**TRY IT:** Return verbatim the run of lines that opens with the line holding "Task: Click the Flare logo in header" and closes with the last line of the records.

--- --- ---

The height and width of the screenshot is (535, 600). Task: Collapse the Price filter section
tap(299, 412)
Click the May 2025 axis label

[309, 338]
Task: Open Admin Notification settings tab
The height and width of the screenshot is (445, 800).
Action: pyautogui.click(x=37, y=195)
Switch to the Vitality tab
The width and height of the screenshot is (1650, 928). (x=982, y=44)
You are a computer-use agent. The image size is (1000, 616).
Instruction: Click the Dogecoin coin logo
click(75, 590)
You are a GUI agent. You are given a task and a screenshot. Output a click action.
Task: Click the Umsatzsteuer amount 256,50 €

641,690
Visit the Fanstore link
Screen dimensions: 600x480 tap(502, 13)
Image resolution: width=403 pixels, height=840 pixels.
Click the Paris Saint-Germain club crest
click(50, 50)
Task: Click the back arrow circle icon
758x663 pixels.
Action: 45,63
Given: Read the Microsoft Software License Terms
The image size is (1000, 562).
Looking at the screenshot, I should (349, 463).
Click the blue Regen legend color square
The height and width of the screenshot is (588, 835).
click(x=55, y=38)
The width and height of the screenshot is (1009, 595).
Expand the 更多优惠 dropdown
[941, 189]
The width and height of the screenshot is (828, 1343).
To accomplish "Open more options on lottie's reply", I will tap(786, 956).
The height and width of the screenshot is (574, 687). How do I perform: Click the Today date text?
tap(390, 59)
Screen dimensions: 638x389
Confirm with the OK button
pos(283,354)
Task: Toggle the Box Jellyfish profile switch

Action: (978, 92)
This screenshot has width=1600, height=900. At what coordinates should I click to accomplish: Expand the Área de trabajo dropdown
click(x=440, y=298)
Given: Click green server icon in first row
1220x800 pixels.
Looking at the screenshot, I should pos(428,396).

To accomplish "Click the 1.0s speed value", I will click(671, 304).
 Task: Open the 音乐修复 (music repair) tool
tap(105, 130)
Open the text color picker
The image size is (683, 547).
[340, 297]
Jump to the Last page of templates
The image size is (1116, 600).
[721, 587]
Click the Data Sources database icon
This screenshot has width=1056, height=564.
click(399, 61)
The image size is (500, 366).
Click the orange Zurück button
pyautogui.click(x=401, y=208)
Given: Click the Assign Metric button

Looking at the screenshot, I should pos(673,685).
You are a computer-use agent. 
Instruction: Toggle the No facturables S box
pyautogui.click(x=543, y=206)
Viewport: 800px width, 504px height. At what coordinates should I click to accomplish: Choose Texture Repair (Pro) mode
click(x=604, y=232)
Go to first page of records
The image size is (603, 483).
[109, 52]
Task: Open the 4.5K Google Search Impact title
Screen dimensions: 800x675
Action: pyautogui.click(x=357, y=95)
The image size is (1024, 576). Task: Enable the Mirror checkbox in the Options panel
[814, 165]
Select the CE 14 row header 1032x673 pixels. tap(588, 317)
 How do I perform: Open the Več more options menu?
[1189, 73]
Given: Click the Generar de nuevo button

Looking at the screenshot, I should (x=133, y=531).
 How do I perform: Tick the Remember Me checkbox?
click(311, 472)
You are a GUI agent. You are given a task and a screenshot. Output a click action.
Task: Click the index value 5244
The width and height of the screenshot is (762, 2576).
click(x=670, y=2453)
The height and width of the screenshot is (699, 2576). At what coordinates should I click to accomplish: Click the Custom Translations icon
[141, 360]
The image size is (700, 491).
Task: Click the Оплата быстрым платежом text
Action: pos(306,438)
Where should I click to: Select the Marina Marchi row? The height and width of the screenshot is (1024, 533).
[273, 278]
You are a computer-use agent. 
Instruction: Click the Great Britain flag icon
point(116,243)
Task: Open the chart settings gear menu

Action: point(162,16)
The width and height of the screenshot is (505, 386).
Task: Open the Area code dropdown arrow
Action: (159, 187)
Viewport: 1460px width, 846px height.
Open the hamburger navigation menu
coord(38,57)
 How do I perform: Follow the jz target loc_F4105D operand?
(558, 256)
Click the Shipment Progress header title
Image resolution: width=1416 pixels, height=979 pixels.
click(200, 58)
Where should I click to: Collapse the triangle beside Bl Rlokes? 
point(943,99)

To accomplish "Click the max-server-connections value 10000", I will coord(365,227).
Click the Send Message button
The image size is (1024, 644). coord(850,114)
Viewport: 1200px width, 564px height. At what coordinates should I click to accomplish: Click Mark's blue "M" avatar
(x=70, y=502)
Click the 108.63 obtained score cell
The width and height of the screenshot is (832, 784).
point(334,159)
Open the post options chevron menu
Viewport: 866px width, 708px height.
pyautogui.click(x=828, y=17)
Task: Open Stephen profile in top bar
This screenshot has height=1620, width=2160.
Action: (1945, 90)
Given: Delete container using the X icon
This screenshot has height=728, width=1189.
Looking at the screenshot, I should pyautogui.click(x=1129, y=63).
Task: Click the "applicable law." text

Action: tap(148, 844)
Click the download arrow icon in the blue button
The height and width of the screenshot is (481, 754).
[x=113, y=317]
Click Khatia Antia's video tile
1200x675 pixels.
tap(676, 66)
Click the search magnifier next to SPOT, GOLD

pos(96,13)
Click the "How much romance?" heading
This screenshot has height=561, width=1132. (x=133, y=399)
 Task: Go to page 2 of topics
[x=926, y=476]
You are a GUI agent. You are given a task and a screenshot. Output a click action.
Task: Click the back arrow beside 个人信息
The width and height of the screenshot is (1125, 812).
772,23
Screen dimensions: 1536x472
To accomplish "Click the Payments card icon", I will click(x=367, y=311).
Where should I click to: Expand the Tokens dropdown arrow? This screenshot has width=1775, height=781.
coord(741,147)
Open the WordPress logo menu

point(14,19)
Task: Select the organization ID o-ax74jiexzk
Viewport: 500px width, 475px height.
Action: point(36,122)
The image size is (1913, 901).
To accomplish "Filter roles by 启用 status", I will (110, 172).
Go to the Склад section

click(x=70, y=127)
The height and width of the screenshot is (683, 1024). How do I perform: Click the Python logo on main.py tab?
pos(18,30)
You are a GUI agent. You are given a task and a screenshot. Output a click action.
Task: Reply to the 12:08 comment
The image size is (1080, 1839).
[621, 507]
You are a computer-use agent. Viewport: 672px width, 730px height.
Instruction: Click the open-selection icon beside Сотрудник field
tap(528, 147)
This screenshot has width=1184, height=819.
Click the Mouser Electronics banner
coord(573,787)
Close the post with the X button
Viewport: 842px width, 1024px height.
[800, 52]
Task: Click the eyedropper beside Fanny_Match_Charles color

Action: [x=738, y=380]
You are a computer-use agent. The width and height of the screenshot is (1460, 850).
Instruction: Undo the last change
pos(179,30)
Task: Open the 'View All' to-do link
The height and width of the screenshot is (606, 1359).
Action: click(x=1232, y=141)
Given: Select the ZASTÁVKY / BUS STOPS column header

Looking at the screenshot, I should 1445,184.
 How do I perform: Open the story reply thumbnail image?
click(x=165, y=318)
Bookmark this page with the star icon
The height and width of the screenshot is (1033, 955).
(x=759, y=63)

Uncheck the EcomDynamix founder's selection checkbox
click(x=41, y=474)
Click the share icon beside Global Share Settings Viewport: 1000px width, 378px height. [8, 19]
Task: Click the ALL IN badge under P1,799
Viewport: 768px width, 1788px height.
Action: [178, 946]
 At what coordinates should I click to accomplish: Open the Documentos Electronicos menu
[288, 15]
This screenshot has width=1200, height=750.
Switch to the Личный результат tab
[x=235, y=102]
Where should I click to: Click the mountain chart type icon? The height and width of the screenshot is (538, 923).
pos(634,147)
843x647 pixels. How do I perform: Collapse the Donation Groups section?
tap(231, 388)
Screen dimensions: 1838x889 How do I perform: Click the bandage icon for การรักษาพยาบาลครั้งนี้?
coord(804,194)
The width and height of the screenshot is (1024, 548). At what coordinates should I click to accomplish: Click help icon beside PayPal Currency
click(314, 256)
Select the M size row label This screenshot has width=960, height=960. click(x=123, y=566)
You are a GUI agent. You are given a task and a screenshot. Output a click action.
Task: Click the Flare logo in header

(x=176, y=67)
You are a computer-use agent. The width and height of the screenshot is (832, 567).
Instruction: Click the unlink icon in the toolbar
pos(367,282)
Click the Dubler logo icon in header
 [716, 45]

--- --- ---

**REPLY TO THE TASK:**
Task: Click the Flare logo in header

(x=176, y=67)
You are a computer-use agent. The width and height of the screenshot is (832, 567).
Instruction: Click the unlink icon in the toolbar
pos(367,282)
Click the Dubler logo icon in header
 [716, 45]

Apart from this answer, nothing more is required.